→ What needs to be done:
Repeat exactly the line containing "Viewport: 495px width, 366px height." and every line after it in the entries, and nothing besides.

..............................

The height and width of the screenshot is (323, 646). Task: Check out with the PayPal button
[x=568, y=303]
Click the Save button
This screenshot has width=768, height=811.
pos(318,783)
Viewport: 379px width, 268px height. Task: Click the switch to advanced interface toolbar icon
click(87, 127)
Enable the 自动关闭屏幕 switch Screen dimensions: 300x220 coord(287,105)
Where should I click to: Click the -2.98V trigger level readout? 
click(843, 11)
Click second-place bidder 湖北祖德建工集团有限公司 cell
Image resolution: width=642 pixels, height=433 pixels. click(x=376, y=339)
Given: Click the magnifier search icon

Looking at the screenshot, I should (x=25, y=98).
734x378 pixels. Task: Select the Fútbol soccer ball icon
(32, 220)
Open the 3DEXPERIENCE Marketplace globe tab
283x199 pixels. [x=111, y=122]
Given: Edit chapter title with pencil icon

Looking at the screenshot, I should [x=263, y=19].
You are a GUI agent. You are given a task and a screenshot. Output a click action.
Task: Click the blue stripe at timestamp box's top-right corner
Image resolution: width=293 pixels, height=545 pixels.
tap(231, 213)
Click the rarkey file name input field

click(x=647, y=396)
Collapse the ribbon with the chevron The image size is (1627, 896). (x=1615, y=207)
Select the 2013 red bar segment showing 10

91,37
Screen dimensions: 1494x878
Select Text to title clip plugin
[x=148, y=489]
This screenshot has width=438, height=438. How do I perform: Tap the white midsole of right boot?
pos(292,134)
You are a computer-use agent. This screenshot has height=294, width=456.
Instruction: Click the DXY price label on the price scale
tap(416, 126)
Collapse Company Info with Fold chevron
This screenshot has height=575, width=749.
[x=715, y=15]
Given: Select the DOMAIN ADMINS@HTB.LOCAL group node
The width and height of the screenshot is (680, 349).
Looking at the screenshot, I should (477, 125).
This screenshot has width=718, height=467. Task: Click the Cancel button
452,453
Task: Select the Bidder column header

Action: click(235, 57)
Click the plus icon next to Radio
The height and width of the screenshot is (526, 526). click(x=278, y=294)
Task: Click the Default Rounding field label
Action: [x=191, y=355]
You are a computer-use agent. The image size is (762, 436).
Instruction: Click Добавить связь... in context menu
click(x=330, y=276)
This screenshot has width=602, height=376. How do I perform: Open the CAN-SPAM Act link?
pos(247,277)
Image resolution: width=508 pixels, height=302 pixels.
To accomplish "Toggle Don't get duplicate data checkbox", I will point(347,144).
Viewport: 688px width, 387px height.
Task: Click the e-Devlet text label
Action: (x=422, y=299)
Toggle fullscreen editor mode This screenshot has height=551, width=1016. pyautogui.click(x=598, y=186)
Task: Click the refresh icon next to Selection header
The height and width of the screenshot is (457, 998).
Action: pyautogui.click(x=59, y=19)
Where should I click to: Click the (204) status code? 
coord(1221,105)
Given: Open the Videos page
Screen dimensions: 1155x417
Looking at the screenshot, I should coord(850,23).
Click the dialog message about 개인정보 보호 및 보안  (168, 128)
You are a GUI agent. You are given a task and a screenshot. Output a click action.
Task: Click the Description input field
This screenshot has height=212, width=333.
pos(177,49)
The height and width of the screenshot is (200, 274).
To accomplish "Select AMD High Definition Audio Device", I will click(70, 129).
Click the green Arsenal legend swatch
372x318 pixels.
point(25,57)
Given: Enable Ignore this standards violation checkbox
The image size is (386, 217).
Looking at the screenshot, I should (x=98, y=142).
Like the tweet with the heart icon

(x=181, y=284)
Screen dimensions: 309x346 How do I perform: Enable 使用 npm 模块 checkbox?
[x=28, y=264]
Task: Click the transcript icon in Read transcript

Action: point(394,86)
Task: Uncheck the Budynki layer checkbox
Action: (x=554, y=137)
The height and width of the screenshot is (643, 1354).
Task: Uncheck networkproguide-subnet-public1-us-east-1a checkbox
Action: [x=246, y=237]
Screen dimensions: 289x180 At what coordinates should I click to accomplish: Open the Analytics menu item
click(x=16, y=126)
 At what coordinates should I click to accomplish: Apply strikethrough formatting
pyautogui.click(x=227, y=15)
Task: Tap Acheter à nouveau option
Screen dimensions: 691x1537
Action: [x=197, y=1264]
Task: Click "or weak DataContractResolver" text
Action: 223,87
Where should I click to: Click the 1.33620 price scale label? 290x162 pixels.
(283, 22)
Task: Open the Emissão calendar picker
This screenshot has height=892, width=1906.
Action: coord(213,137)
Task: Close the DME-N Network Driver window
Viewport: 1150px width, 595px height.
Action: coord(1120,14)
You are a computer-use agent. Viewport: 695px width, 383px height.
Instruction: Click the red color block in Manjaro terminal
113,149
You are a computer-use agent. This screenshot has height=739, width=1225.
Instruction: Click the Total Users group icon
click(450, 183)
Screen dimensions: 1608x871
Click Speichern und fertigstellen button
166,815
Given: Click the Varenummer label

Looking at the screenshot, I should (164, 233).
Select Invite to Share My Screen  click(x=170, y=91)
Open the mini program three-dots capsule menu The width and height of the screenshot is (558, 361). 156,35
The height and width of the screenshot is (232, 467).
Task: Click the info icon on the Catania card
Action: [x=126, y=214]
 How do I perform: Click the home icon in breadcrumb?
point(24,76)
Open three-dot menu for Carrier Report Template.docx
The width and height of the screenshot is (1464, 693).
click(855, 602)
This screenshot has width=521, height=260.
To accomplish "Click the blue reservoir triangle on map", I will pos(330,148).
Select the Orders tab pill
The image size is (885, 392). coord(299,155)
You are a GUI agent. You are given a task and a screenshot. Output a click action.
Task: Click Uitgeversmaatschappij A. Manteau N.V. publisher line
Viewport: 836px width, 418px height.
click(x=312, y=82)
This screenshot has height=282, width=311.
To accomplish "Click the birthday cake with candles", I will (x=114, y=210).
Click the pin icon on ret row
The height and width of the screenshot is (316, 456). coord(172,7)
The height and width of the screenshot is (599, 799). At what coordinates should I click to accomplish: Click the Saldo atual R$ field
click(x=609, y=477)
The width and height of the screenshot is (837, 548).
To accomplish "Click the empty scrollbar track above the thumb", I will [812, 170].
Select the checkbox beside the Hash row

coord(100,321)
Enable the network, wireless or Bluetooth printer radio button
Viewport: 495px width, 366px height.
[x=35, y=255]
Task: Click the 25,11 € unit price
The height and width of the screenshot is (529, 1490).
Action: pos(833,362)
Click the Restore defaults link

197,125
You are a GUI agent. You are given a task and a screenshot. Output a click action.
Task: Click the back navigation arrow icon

..............................

→ Written response:
Viewport: 495px width, 366px height.
[x=35, y=255]
Task: Click the 25,11 € unit price
The height and width of the screenshot is (529, 1490).
Action: pos(833,362)
Click the Restore defaults link

197,125
You are a GUI agent. You are given a task and a screenshot. Output a click action.
Task: Click the back navigation arrow icon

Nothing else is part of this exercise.